Council committee OKs pet protection proposal
Pet owners who leave Fido out in extreme temperatures could face fines.
CITY COUNCIL members gave initial approval yesterday to a bill that makes it illegal to leave pets outdoors in extreme hot and cold temperatures.
Tales of woe were heard during an afternoon hearing on a bill sponsored by Councilman Kenyatta Johnson - a professed dog lover - that puts regulations on pet owners who leave their four-legged friends out in temperatures frigid or scorching.
Julia Bringhurt, a Point Breeze resident, described how she routinely witnesses a dog left outside, year-round, in a 5-by-6 cement patio behind her neighbor's house.

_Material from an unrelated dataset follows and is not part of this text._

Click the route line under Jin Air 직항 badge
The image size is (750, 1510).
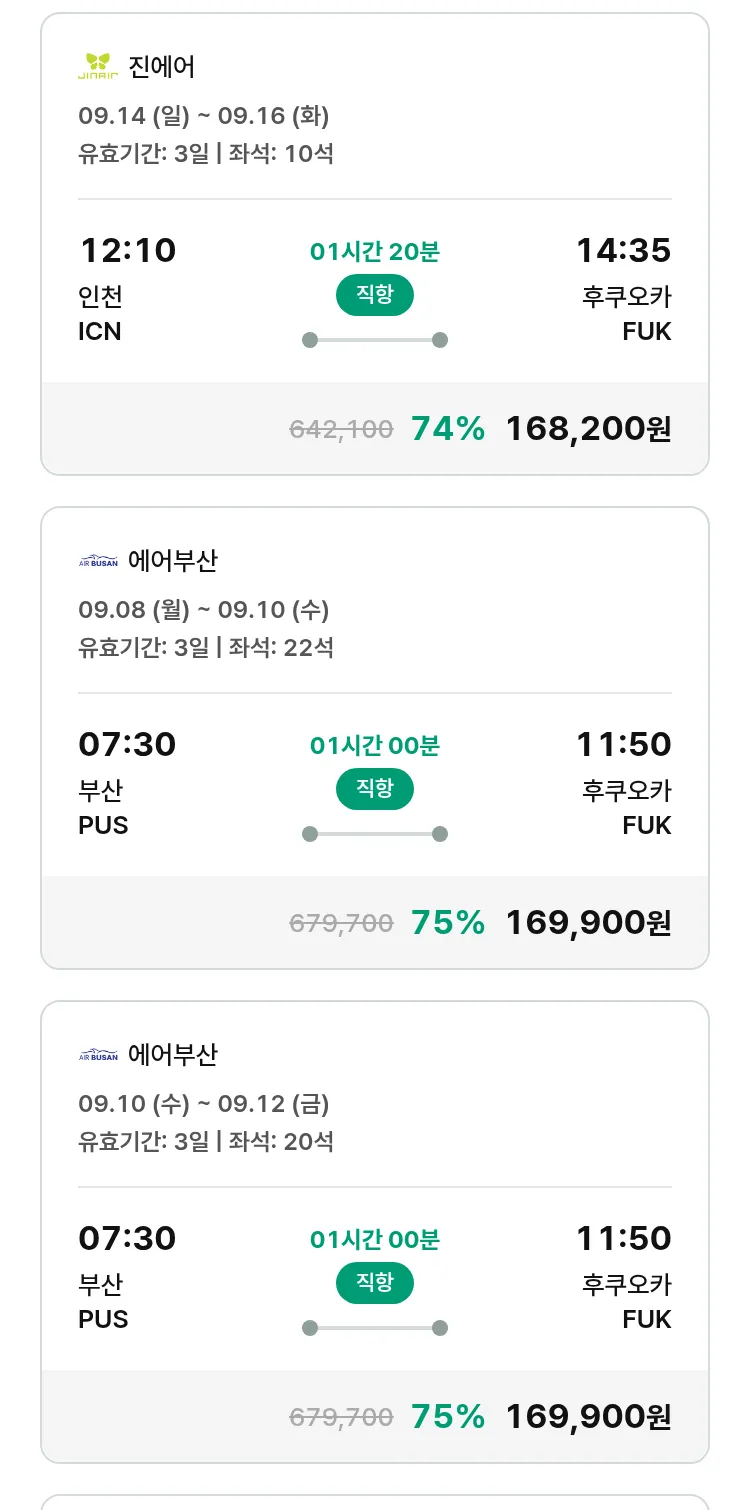(x=374, y=340)
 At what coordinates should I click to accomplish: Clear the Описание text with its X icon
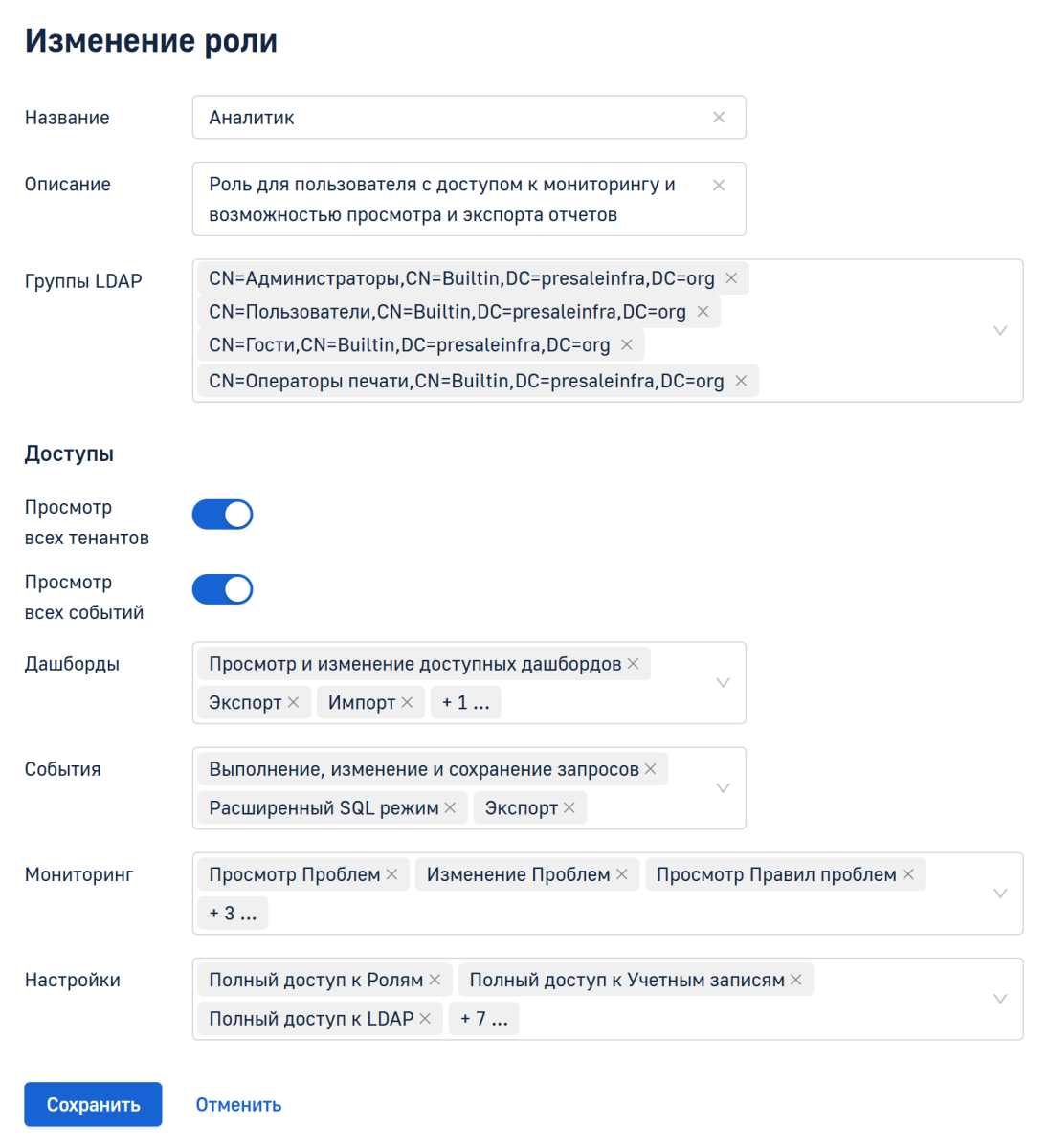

"It was filled with construction debris. The dog had no enclosed shelter other than the four walls of the patio, his food was dumped on the ground and his water was often frozen solid," she said.
The homeowner "has numerous code violations against the property for unsafe living conditions. That big, furry dog looks like it just needs a hug."
Passed favorably out of the Committee on Licenses and Inspections yesterday, the bill would require dog and cat owners to bring their pets inside when temperatures fall below 32 degrees or rise above 85 degrees.
An existing state animal-cruelty statute provides some protections for pets in these circumstances. Specifically, it prohibits depriving animals of "necessary sustenance, drink, shelter or veterinary care, or access to clean and sanitary shelter . . . "
But many who testified yesterday said that law doesn't go far enough.
"In extreme heat, my staff and I have examined doghouses with internal temperatures that made them feel like ovens," said George Bengal, the Pennsylvania SPCA's Director of Humane Law Enforcement.
Bengal said that last year alone, his office investigated more than 200 complaints of dogs left out in the cold or extreme heat.
"In the winter, we have recovered the bodies of dogs left outdoors in a doghouse whose bodies were literally frozen to the floor of the house," he said.
The measure goes to the full Council for a vote next week. If it passes, pet owners who ignore the law could face fines up to $300.
Critics of the bill say it's just another big brother, nanny-state piece of poop.